There is madness behind my plan. Proposing and implementing changes are important steps for me. I have given up television (with a few exceptions), stopped playing video games (more about that later), improved my website, spent more time reading, and become more focused on my writing. It sometimes takes me a while to realize my problems—I have many problems, and it’s sometimes hard to identify the important ones. And it can take me even longer to implement the solution. But that’s one of the purposes of this musing. To fix another perceived failing and get me back on track in my writing.

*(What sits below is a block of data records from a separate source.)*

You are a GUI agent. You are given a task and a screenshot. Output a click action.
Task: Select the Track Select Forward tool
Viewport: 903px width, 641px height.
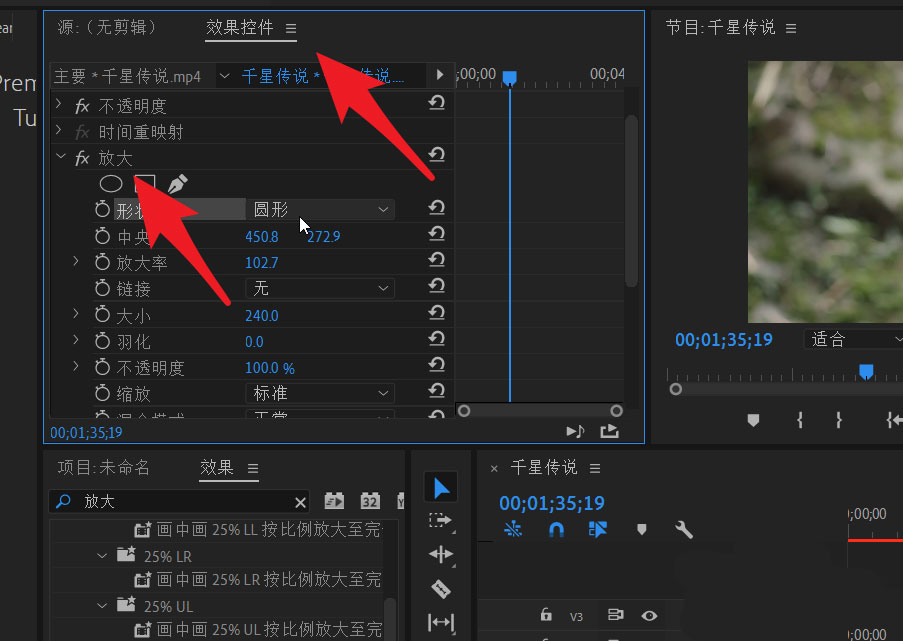pos(441,521)
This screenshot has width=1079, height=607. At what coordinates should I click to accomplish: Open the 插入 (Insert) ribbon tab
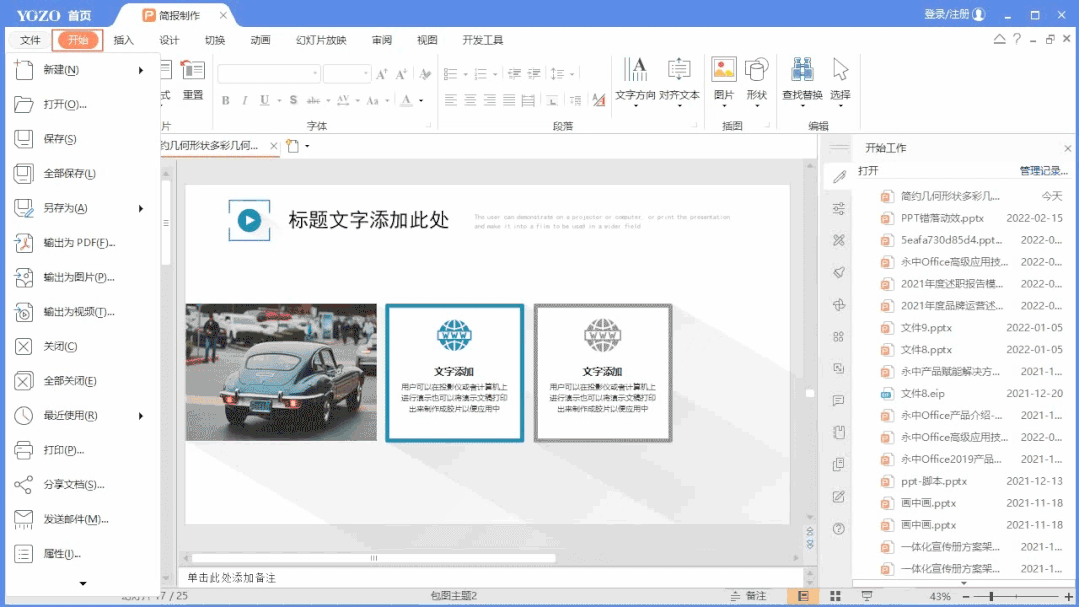124,40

This does not mean that I won’t discuss my writings. Because writing fiction is so important to me, I will still discuss it, probably often. What I will also do, however, is reveal more of my ideas, theories, and daily experiences. I will then use these musings as fodder for my stories. My second story, Loud Neighbors, is based almost completely on experiences I wrote down during my Hawaii trip. The more I understand my experiences and ideas, the more I can apply those to my stories.
So, if you see the same ideas and theories in my stories that are in my musings, you’ll know that I have succeeded. It has taken me a long progression to get here, but I think (for today) this is the right path.

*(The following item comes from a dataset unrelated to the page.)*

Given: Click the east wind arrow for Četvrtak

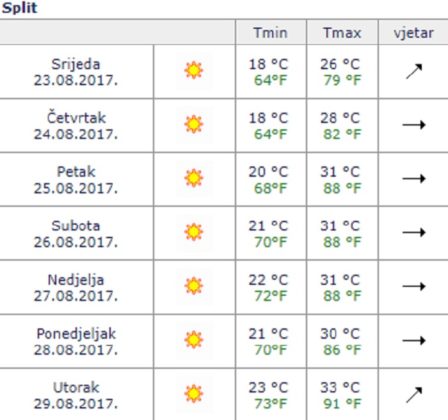Looking at the screenshot, I should click(x=414, y=125).
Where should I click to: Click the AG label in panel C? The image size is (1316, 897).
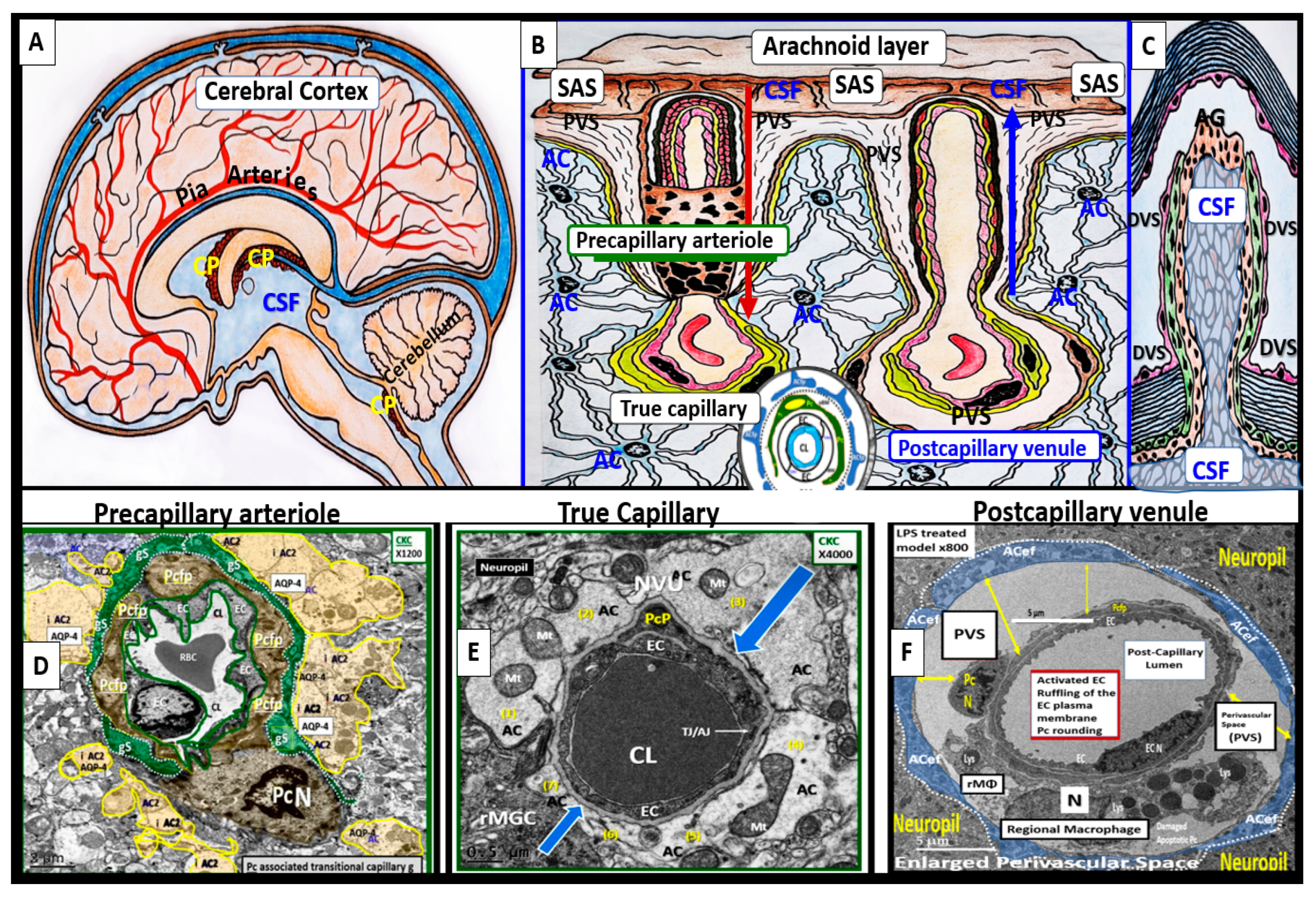click(1209, 118)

I have three hours and fives minutes to discuss the other topics in my list.
My second David-improvement relates to video games. I have a confession: I have been playing video games quite a bit, especially Jedi Knight: Academy. It all started when Jason, one of the OGGers (my secret gamers organization), finally agreed to actually play a video game (this is something rare, which is surprising since the group was designed to play video games). My resolution was not to play video games except with friends, which seemed a fair compromise, since my friends normally don’t play video games (losers). Jason and I dueled for a few hours and he kicked my ass in the game. Because of my humiliation, I decided to improve my play by playing on the public servers. To make a long story short, I became rather good and started playing more, spending entire days and evenings playing the game.
This morning, I decided to do something about it. I took the Jedi CD out of my computer and placed it in the trash. This is the second time I had to do something this drastic. The first time was for Dark Age of Camelot. As I discussed before, that didn’t work. I actually went out and bought another copy. This time, my addiction is less severe. I play more because I don’t know what else to do than because I really want to play. I’m hoping that now that I don’t have the game, I’ll spend the time writing or (something I decided to pick up again) meditating. I’ll let you know how that goes.
Looking over the list, I wanted to discuss a number of other items. I’m going to fail. This is a rather long musing, so I won’t feel too guilty. I will try to edit my emotional writing musing I wrote a few days ago. No promises on whether I will post it. I don’t like it because I think it panders to get cheap, emotional feelings. On second thought, I promised myself I wouldn’t edit my thoughts and I would post what I write. So here it is.
Oh yeah, Happy Passover! (You can now check off one more item on my list. I wanted to talk a little more about Passover, but you’ll have to wait on that.)